What the exercise asks ▸ Starting at the line containing "Image resolution: width=565" and ending at the line containing "(x=528, y=191)", arrange the records as a JSON list of strings, one string per line, with blank lines left out.

Task material ▸

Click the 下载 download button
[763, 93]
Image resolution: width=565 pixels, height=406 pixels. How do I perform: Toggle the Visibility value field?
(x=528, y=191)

* * *

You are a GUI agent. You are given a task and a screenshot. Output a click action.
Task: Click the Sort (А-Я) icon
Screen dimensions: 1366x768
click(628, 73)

Written answer ▸
[
  "Image resolution: width=565 pixels, height=406 pixels. How do I perform: Toggle the Visibility value field?",
  "(x=528, y=191)"
]